Objetivo del ejercicio:
Prolonga el texto sobre el misterio pascual y la verdadera vid, comenzando justo después de su última oración.

Texto de origen:
(1 Jn 3,18-24) "Quien guarda sus mandamientos permanece en Dios, y Dios en él"
(Jn 15,1-8) "El que permanece en mí y yo en él, ése da fruto abundante"
--- Misterio pascual
“El que permanece en mí y yo en él, ése
da fruto abundante” (Jn 15,5).
Estas palabras del Evangelio de la
liturgia de hoy nos introducen una vez más en el misterio pascual de
Jesucristo. La Iglesia medita constantemente este misterio; sin embargo, lo
hace de modo especial durante los cincuenta días que median entre la Pascua y
Pentecostés, cuando la Iglesia naciente recibió en plenitud la fuerza del
Espíritu de vida, que fue enviado a los discípulos de parte de Jesús
resucitado, sentado a la diestra del Padre.
La resurrección de Cristo es la
revelación de la Vida que no conoce los límites de la muerte (tal como sucede
para la vida humana y para toda vida en la tierra).
La vida que se revela en la resurrección
de Cristo es la vida divina. Al mismo tiempo es vida para nosotros: para el
hombre, para la humanidad. La resurrección del Señor es, en efecto, el punto
culminante de toda la economía de la salvación. Precisamente la liturgia de
este domingo pone de relieve de modo particular esta verdad, sobre todo,
mediante la alegoría de la verdadera vid y los sarmientos.

Bloque de datos:
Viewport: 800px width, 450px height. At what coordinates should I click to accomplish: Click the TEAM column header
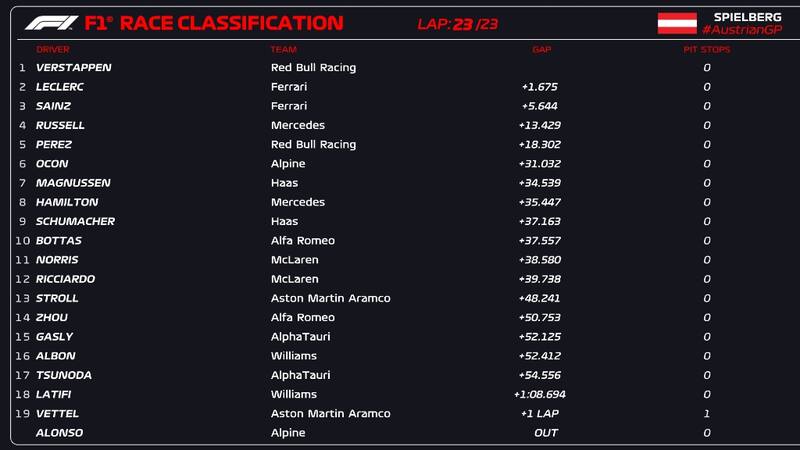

Resultado de la tarea:
Yo soy la vid, vosotros los sarmientos
(Jn 15,5), dice Cristo a los Apóstoles en el marco del gran discurso de
despedida en el Cenáculo.
Por estas palabras del Señor vemos cuán
estrecha e íntima debe ser la relación entre Él y sus discípulos, casi formando
un único ser viviente, una única vida. Sin embargo inmediatamente después,
Jesús precisa nuestra relación de total dependencia respecto a Él: “Sin mí no
podéis hacer nada” (Jn 15,5). Hubiera podido decir igualmente: “Sin mí no
podéis ni siquiera vivir, ni siquiera existir”. Efectivamente, todo nuestro ser
es de Dios. Él es nuestro creador. El hombre que intente prescindir de Dios, es
como el sarmiento separado de la vid: “se seca; luego lo recogen y lo echan al
fuego y arde” (Jn 15,6).
Unidos a Cristo, vivimos de su misma vida
divina y obtenemos lo que pidamos; separados de Él, nuestra existencia se hace
estéril y carente de sentido.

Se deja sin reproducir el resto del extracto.